• **Work task**: Look through the data for the string "under". Copy every line where it is found.

Collected data entries:
+++++

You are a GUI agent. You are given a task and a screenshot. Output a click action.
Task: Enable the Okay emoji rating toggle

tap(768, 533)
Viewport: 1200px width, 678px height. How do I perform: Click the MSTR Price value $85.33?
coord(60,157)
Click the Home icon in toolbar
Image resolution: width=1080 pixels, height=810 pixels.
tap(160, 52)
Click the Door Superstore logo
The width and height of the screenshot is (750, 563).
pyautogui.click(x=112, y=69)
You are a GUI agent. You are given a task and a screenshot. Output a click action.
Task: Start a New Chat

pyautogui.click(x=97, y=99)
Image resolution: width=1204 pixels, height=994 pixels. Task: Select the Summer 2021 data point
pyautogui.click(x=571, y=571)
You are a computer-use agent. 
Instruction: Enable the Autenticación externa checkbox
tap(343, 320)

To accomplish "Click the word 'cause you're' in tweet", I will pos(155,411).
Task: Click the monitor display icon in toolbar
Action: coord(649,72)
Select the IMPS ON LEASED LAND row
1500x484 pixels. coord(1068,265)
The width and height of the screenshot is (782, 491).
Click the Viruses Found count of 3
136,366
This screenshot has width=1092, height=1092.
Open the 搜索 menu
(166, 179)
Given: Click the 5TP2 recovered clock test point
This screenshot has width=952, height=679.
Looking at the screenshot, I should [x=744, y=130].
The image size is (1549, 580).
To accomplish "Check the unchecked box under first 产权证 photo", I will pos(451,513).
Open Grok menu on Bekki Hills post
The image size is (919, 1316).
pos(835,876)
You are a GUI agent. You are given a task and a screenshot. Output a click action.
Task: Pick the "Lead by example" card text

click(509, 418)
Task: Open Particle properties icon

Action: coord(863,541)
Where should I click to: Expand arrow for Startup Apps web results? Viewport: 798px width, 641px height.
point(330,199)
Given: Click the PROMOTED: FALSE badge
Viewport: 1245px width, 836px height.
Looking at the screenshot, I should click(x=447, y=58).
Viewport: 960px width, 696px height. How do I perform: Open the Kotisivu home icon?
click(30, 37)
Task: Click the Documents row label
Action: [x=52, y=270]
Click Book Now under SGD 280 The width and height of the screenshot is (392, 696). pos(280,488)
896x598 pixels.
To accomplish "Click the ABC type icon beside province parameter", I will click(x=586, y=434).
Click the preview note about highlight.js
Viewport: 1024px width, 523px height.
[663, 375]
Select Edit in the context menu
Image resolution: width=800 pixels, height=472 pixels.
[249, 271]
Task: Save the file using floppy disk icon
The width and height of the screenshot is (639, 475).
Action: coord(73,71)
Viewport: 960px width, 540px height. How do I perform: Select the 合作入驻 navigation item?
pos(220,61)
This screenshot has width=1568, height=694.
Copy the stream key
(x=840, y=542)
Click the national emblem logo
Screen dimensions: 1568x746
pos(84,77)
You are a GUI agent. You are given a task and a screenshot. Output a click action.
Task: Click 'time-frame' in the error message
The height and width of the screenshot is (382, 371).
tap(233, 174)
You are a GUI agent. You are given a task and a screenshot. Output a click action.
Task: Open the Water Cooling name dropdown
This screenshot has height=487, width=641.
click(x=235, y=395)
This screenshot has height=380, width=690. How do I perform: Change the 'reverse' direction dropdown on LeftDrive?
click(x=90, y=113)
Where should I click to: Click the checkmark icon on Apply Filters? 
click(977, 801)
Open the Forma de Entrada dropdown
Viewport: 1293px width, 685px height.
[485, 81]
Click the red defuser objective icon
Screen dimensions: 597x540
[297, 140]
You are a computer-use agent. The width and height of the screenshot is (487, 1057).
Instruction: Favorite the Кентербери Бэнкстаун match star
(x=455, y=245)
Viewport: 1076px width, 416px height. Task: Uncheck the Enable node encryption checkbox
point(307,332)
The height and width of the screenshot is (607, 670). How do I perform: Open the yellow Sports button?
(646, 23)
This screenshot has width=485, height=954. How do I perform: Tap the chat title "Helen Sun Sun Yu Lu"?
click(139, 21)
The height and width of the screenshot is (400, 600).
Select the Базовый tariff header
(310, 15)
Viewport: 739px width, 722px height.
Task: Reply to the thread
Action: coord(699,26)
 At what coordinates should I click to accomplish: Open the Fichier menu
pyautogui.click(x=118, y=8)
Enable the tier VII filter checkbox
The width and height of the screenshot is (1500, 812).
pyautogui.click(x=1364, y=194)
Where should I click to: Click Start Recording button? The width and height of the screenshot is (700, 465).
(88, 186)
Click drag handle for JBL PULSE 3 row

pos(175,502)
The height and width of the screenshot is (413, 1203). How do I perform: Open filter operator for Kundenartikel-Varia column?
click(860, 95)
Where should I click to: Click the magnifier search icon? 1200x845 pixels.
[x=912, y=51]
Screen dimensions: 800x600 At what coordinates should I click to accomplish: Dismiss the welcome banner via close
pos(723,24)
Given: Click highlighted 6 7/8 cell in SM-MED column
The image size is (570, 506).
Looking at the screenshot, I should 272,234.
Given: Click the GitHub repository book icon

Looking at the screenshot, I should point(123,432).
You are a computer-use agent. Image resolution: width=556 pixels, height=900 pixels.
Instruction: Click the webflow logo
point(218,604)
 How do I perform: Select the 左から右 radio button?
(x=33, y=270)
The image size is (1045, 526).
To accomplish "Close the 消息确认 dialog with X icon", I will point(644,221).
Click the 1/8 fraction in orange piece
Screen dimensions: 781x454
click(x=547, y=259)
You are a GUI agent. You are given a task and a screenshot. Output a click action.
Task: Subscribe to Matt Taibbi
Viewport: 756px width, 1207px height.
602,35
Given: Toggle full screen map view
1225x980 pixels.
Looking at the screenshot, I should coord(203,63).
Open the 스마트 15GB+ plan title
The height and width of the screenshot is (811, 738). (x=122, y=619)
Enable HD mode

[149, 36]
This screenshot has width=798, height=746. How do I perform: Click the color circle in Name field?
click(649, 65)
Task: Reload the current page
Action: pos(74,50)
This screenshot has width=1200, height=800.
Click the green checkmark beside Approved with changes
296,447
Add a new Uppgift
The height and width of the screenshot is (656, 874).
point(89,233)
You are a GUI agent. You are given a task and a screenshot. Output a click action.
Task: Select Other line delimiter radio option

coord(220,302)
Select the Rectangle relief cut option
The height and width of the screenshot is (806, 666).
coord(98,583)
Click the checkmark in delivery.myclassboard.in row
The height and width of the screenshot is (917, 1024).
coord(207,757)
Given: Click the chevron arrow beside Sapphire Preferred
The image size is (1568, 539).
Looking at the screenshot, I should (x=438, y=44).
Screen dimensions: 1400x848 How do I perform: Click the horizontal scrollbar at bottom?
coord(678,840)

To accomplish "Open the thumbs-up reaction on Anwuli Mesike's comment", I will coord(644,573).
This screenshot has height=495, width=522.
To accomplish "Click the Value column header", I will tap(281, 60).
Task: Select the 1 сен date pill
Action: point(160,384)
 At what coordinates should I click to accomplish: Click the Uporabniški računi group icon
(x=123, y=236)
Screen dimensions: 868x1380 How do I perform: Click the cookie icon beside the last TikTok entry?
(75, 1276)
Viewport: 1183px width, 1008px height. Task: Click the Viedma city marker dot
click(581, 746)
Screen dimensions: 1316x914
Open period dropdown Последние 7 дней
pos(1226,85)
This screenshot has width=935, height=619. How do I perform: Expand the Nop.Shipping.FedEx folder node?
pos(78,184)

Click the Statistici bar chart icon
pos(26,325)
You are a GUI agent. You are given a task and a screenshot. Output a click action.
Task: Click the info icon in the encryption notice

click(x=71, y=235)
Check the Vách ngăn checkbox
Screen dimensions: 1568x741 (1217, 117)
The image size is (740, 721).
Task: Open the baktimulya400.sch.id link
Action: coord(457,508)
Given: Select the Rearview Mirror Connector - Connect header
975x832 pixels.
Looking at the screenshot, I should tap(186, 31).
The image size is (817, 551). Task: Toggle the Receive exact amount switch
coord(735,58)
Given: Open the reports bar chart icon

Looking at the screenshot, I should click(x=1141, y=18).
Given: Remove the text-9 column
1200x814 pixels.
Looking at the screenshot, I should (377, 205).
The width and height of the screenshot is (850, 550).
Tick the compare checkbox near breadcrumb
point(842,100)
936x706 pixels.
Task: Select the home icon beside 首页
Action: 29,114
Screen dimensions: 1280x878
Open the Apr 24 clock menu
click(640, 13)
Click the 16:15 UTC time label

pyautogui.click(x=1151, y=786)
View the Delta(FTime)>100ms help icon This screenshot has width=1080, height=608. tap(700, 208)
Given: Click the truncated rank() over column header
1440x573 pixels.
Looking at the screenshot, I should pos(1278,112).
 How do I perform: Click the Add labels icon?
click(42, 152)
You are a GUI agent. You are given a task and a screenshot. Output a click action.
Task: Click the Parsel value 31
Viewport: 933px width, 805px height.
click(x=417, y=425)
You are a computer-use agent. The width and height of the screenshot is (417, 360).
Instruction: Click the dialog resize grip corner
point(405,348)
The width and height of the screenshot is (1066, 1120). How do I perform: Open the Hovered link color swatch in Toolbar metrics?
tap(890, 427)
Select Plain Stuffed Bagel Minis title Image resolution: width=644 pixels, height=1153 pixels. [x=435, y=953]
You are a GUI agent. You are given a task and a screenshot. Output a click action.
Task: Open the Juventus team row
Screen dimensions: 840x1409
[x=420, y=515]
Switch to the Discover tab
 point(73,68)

+++++

• **Solution**:
To accomplish "Check the unchecked box under first 产权证 photo", I will pos(451,513).
Click Book Now under SGD 280 The width and height of the screenshot is (392, 696). pos(280,488)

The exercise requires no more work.